• [The task] For every record that follows, transcribe the text exactly and leave any image out.

(Stored data entries)
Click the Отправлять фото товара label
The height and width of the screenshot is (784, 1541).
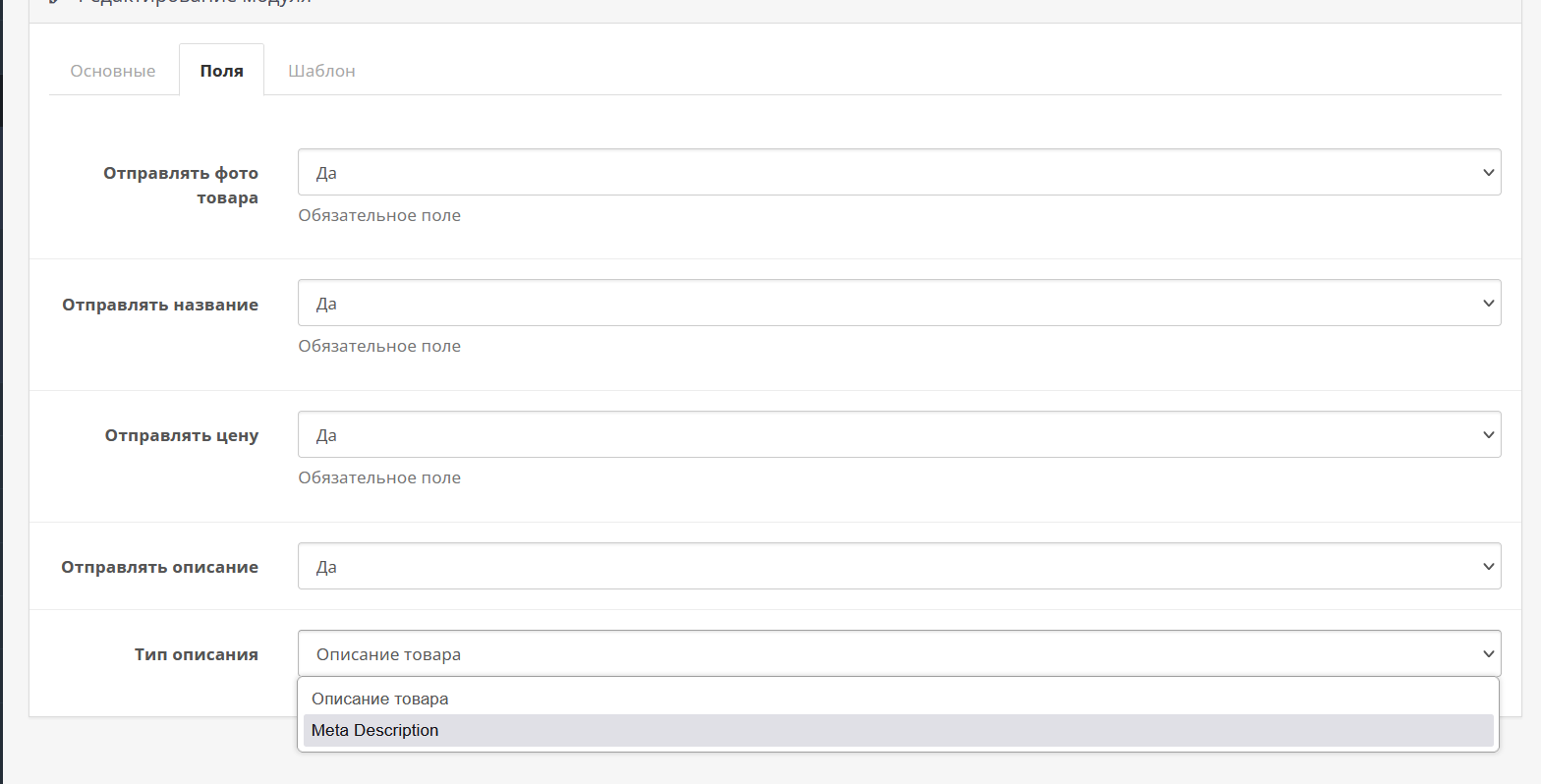(x=181, y=185)
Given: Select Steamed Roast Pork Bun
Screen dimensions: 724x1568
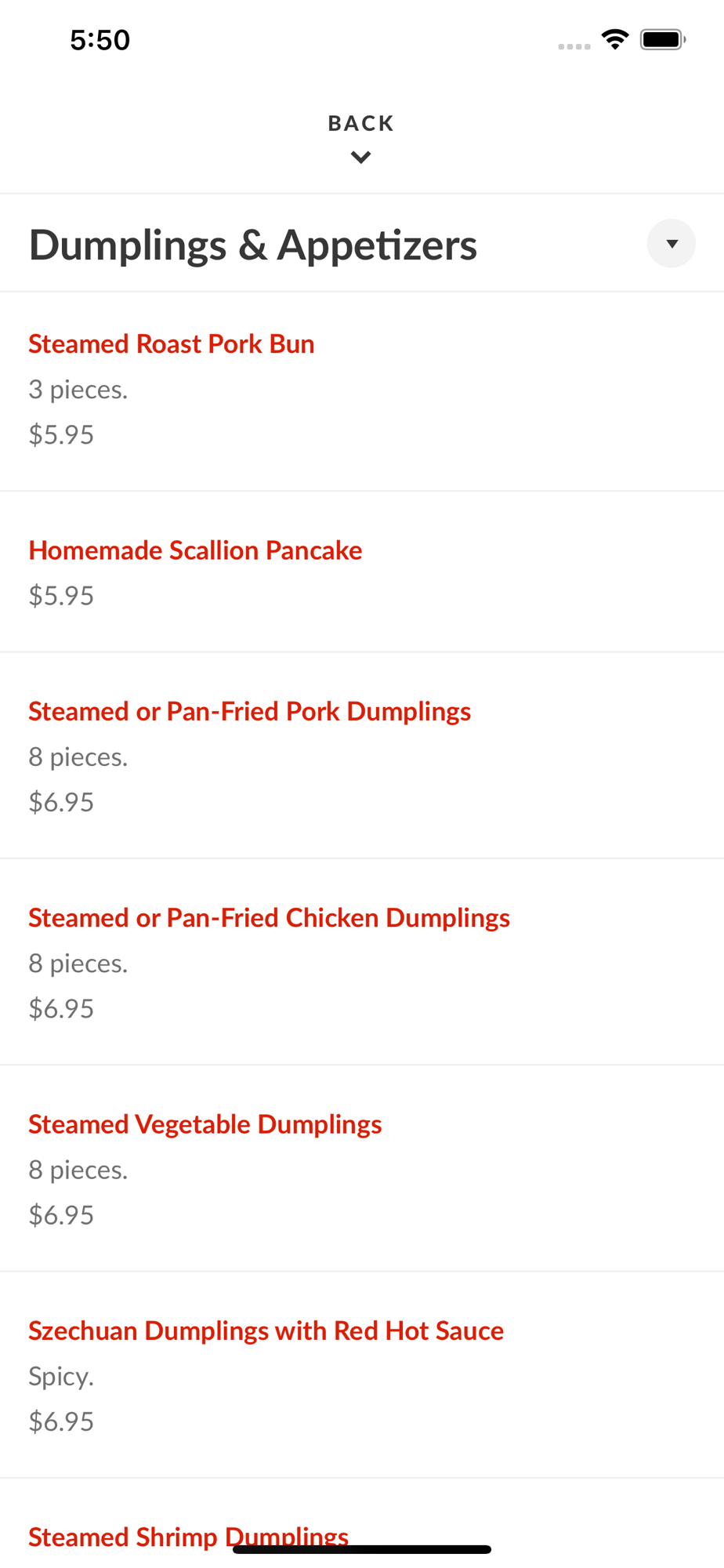Looking at the screenshot, I should click(x=172, y=344).
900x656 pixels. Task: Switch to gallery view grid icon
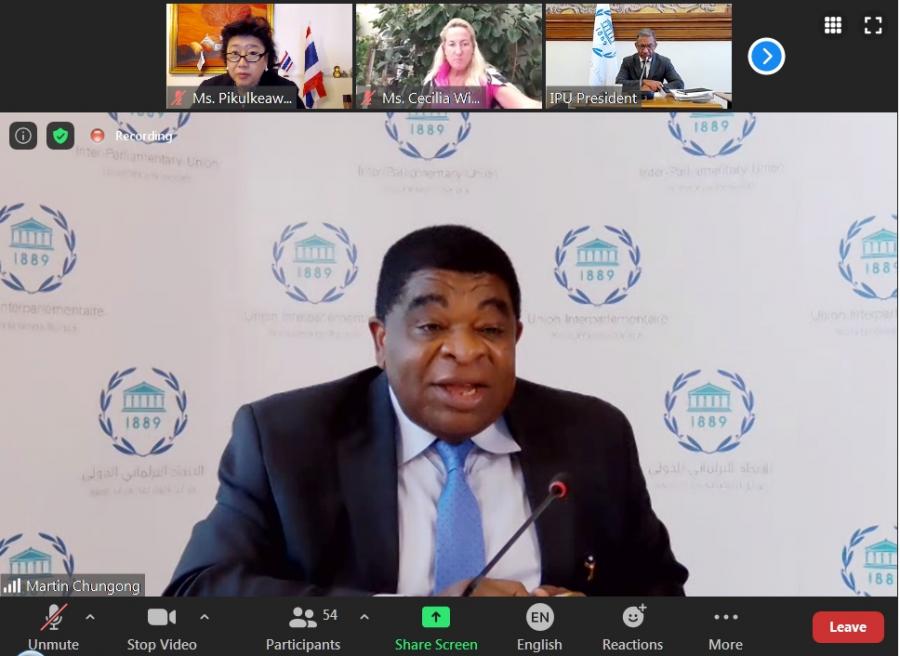(x=832, y=26)
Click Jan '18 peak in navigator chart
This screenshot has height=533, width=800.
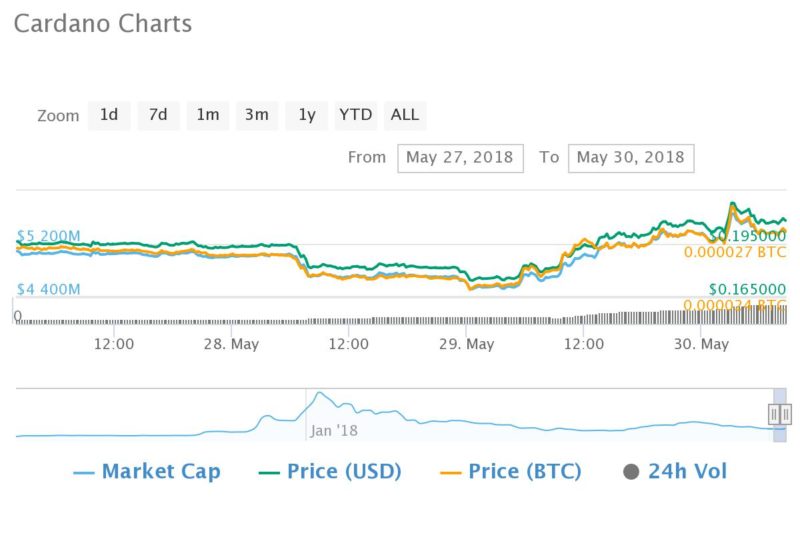[319, 393]
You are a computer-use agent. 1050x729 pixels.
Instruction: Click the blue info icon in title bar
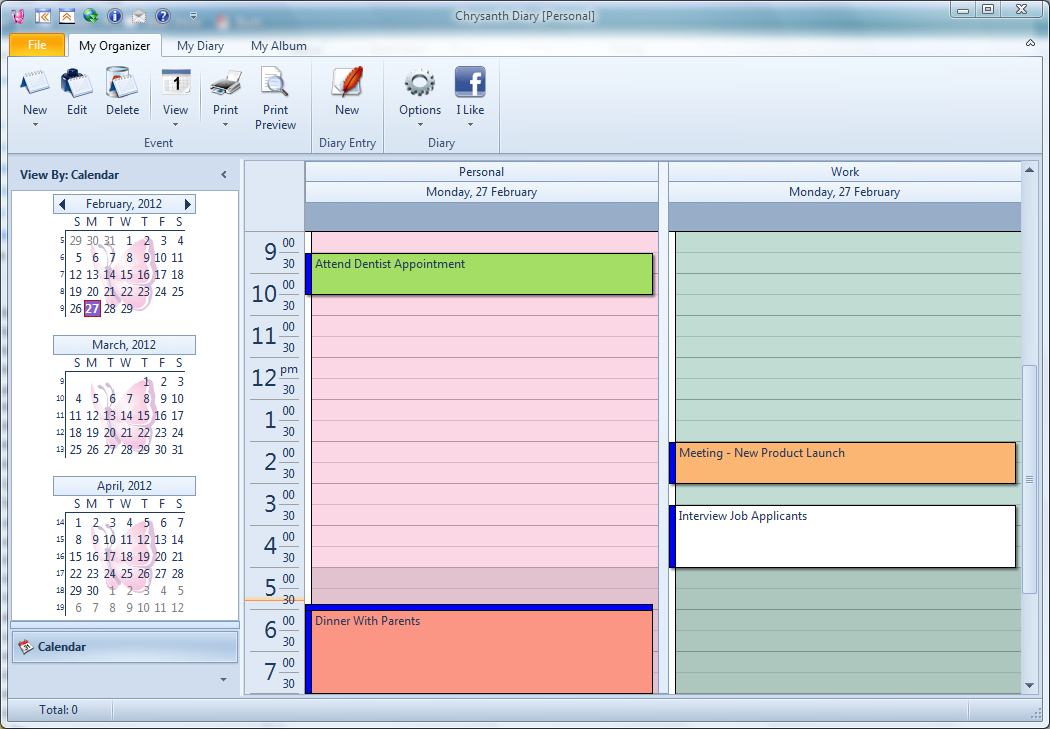pyautogui.click(x=114, y=16)
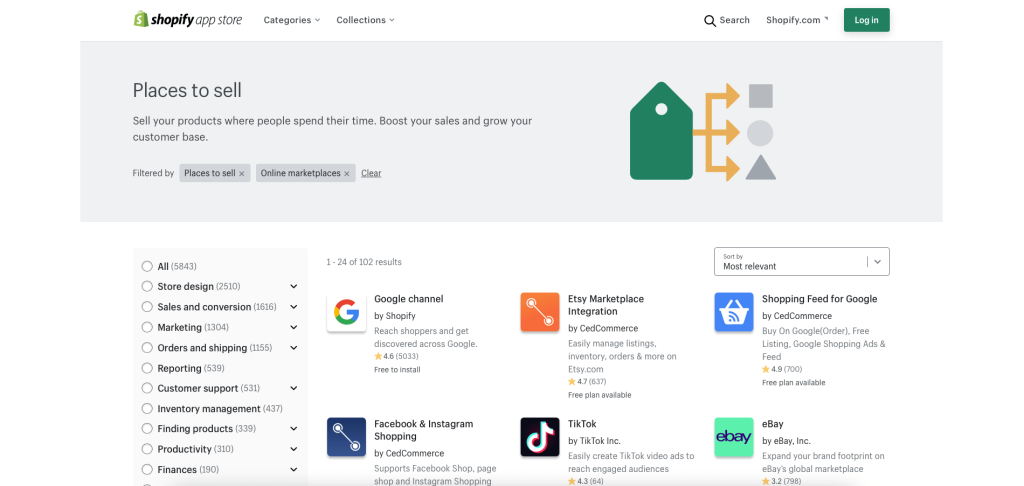Viewport: 1024px width, 486px height.
Task: Click the Log in button
Action: click(866, 20)
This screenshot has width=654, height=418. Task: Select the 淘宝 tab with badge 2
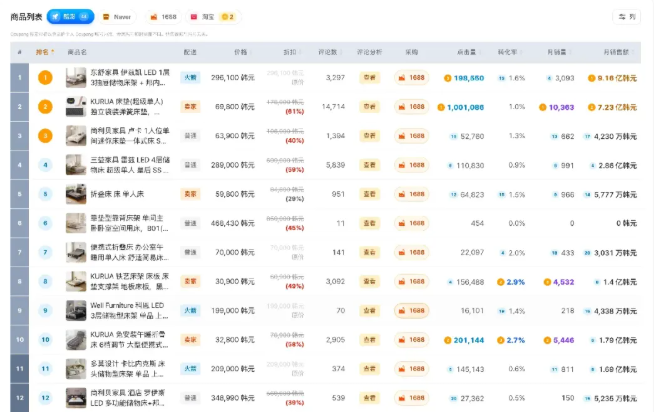pos(213,17)
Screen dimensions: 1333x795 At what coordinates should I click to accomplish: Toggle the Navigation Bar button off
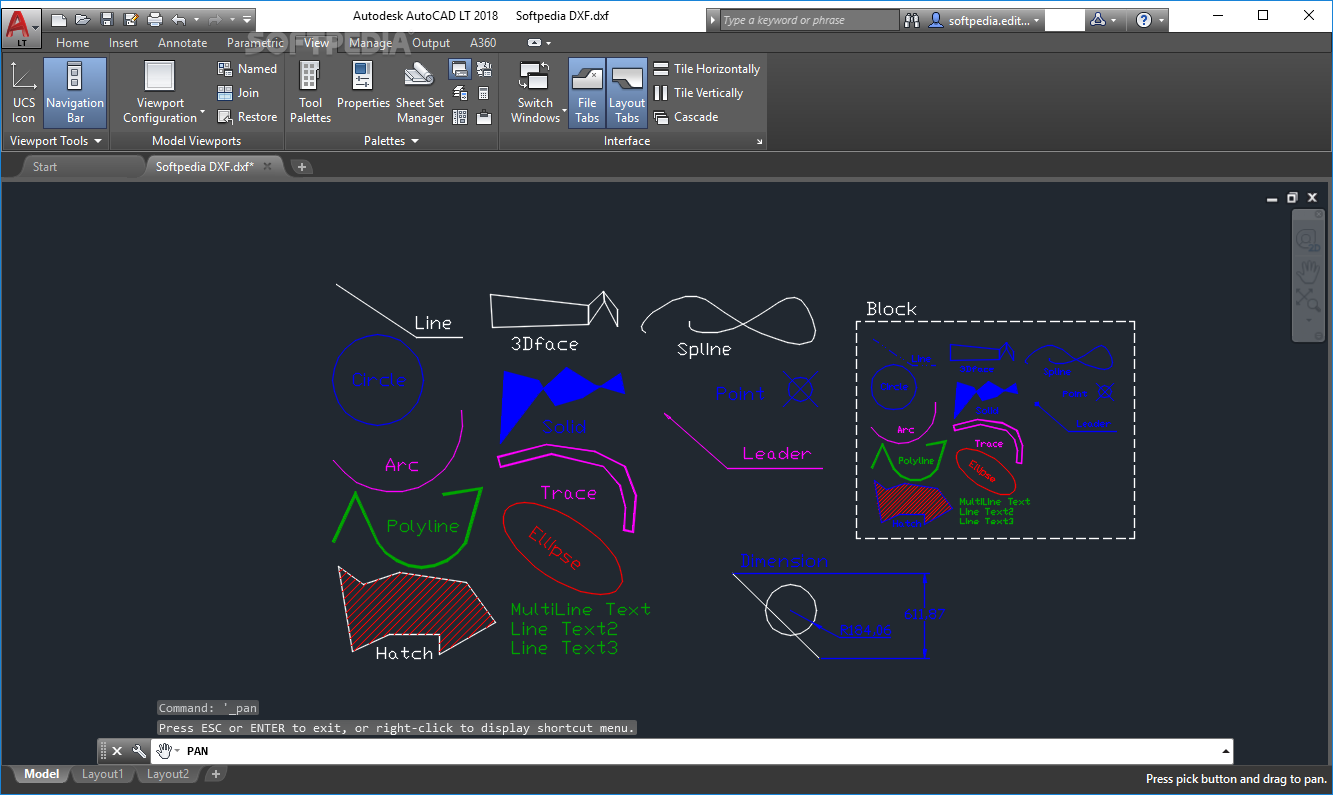click(75, 91)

• [Answer space]
Click the Отправлять фото товара label
The height and width of the screenshot is (784, 1541).
(x=181, y=185)
Given: Select Steamed Roast Pork Bun
Screen dimensions: 724x1568
Looking at the screenshot, I should click(x=172, y=344).
900x656 pixels. Task: Switch to gallery view grid icon
(x=832, y=26)
Click Jan '18 peak in navigator chart
This screenshot has height=533, width=800.
[319, 393]
You are a computer-use agent. 1050x729 pixels.
Instruction: Click the blue info icon in title bar
pyautogui.click(x=114, y=16)
Viewport: 1024px width, 486px height.
Task: Click the Log in button
Action: click(866, 20)
This screenshot has width=654, height=418. Task: Select the 淘宝 tab with badge 2
pos(213,17)
Screen dimensions: 1333x795 At what coordinates should I click to accomplish: Toggle the Navigation Bar button off
click(75, 91)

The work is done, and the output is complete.